ARTIGO: A substituição de processos cognitivos complexos e criativos teve início. / È iniziata la sostituzione di processi cognitivi complessi e creativi

PAOLO BENANTI é um frade franciscano e teólogo italiano que leciona ética da tecnologia na Pontifícia Universidade Gregoriana (Roma) e na LUISS Guido Carli. Atuou como conselheiro do Papa Francisco e do Vaticano para IA e integra o Conselho Consultivo de Alto Nível sobre IA da ONU.
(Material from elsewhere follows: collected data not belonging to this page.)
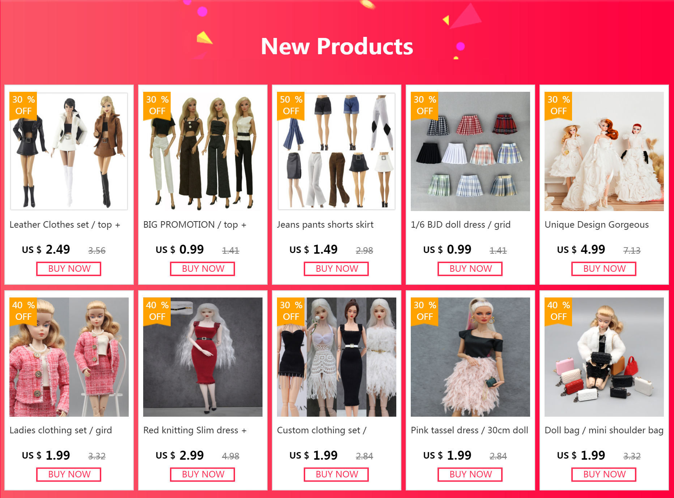Click BUY NOW under Red knitting Slim dress
Screen dimensions: 674x498
(202, 475)
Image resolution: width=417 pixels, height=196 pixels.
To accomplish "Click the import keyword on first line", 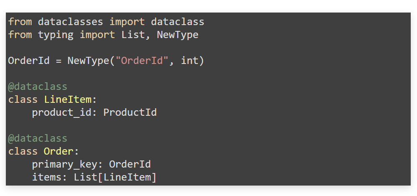I will [x=127, y=22].
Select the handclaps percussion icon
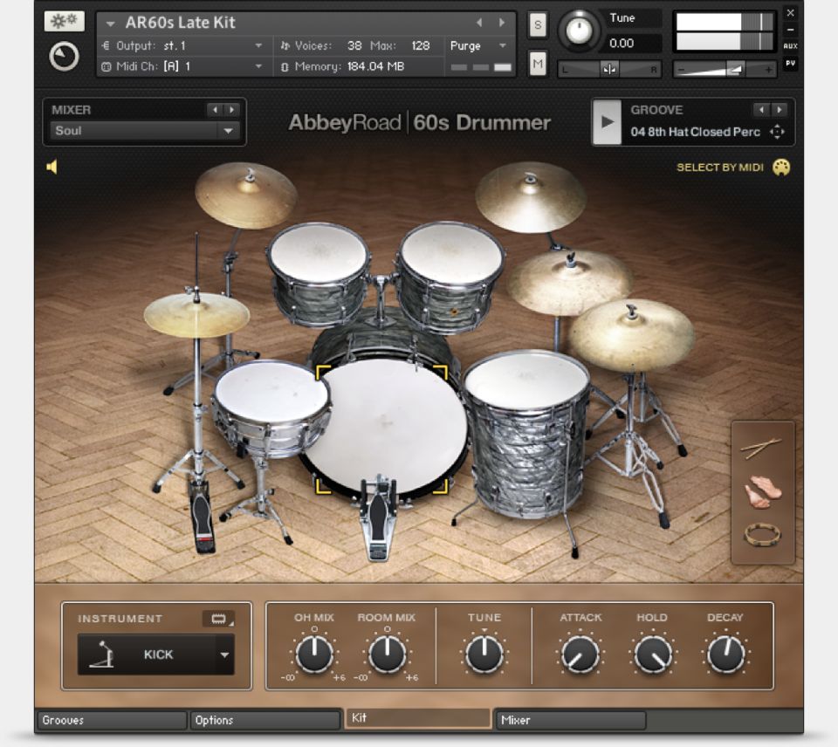838x747 pixels. click(761, 493)
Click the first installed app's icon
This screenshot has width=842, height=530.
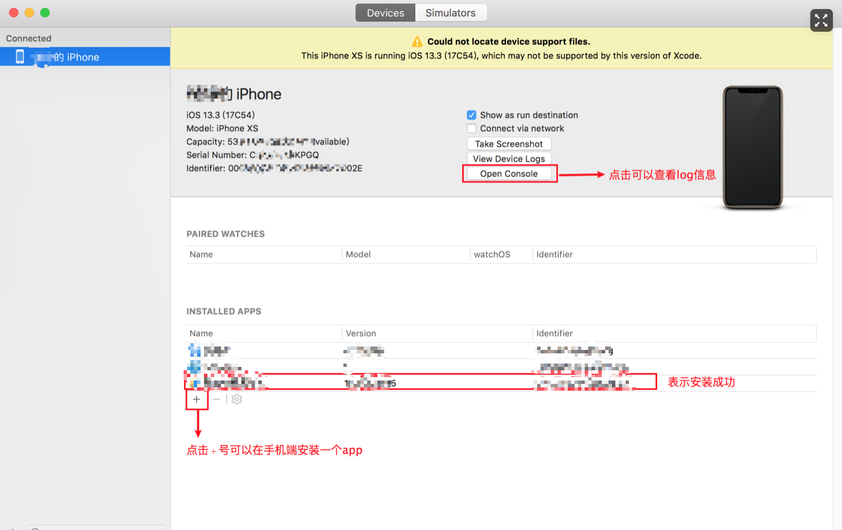click(x=195, y=351)
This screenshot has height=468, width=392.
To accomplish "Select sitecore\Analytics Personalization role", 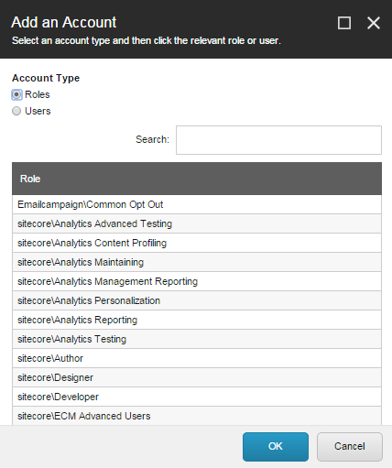I will click(197, 300).
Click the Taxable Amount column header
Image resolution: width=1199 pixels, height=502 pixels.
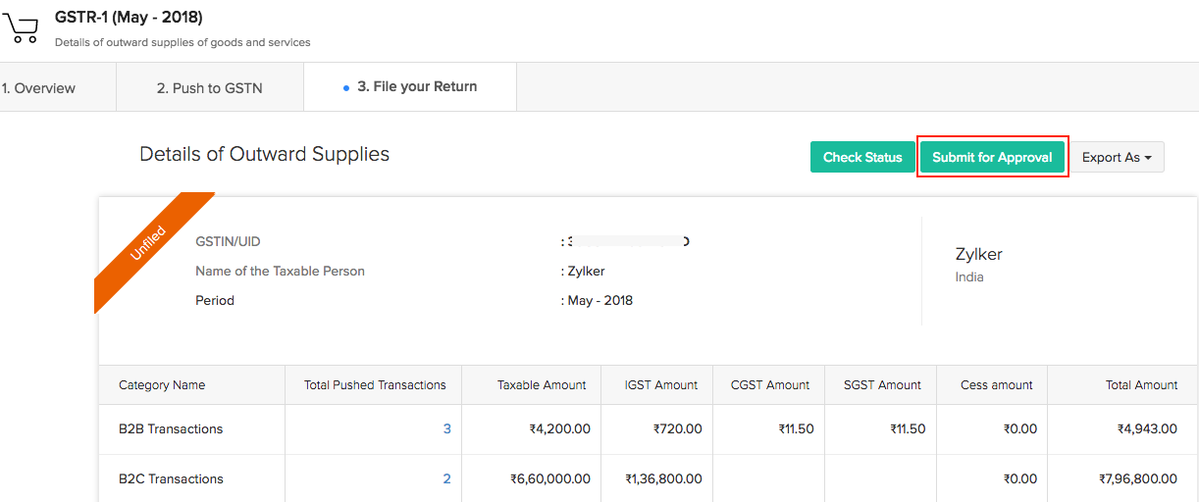[x=542, y=385]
O teólogo e professor de ética da tecnologia na Pontifícia Universidade Gregoriana (Roma), Paolo Benanti, argumenta que a IA generativa não é bolha: é um boom que já se paga ao integrar-se nos fluxos produtivos. O problema é que a transição de chatbots para agentes autônomos exige escala física incompatível — energia, chips, data centers, além de acesso a recursos naturais. Como diz o autor Azeem Azhar: "A infraestrutura que temos foi construída para um mundo de chatbots, mas cruzamos o limiar do mundo dos agentes. A distância entre o que precisamos e o que podemos fornecer está se ampliando." Os quatro grandes hyperscalers estabeleceram nível de investimentos de US$ 650 bilhões no ano, levando o indicador de tensão econômica (o peso da infraestrutura de IA sobre o PIB global) a uma faixa de alerta de 2%. O desafio ético, conclui Benanti, não está no fracasso da tecnologia, mas no seu sucesso: será preciso redefinir o contrato social, equilibrando aceleração produtiva com dignidade humana e integridade dos sistemas físicos do planeta.